В Московском Художественном театре за долгие годы его существования были поставлены многие выдающиеся спектакли как русской классики, так и современных драматургов: „Горячее сердце“ Островского, „Страх“ Афиногенова, „Мертвые души“ Гоголя, „Егор Булычев и другие“ Горького, „Воскресение“ и „Анна Каренина“ Толстого, „Вишневый сад“ Чехова, „Гроза“ Островского, „Кремлевские куранты“ Погодина, „Дядя Ваня“, „Чайка“ Чехова и многие другие. В нем работали талантливые русские актеры: В. И. Качалов, Н. П. Баталов, М. И. Прудкин, Н. П. Хмелев, В. Я. Станицын, М. Н. Кедров, М. М. Тарханов, Л. М. Леонидов, Б. Н. Ливанов, А. П. Зуева, А. Н. Грибов, В. А. Орлов, К. Н. Еланская, О. Н. Андровская, А. П. Кторов, П. В. Массальский, А. К. Тарасова, М. М. Яншин, А. П. Георгиевская, С. С. Пилявская, Л. И. Губанов, Н. И. Гуляева и многие, многие другие. Актерская психологическая и реалистическая школа Художественного театра представляла собой всегда отечественное национальное достояние.
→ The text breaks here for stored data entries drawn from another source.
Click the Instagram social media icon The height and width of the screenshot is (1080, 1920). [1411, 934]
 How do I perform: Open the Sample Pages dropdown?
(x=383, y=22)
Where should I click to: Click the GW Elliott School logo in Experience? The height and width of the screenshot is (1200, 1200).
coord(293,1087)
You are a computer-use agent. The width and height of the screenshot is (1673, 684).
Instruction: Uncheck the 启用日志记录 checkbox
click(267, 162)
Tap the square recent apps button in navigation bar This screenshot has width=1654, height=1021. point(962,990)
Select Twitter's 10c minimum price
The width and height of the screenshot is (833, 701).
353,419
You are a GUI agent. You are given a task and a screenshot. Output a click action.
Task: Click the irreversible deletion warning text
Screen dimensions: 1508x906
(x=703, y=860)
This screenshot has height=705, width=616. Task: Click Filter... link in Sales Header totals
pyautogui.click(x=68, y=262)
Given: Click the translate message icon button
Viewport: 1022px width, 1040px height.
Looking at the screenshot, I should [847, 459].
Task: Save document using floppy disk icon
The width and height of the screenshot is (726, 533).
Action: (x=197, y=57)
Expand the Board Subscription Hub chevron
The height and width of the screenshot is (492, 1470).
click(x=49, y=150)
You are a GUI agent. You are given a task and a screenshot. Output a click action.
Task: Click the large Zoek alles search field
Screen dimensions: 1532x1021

В 1932 году театр получил название МХАТ СССР, ему также было присвоено имя М. Горького. В результате серьезного творческого кризиса в октябре 1987 года МХАТ им. М. Горького был разделен на два коллектива. Один из них (под руководством Т. В. Дорониной) остался работать в здании театра „Дружбы народов“ на Тверском бульваре под прежним именем — М. Горького. Другой (под руководством О. Н. Ефремова) — вернулся в реконструированное здание в Камергерском переулке и принял в 1989 году имя А. П. Чехова. Знаменитая мхатовская „чайка“ — эмблема художественников — осталась в МХАТ им. М. Горького.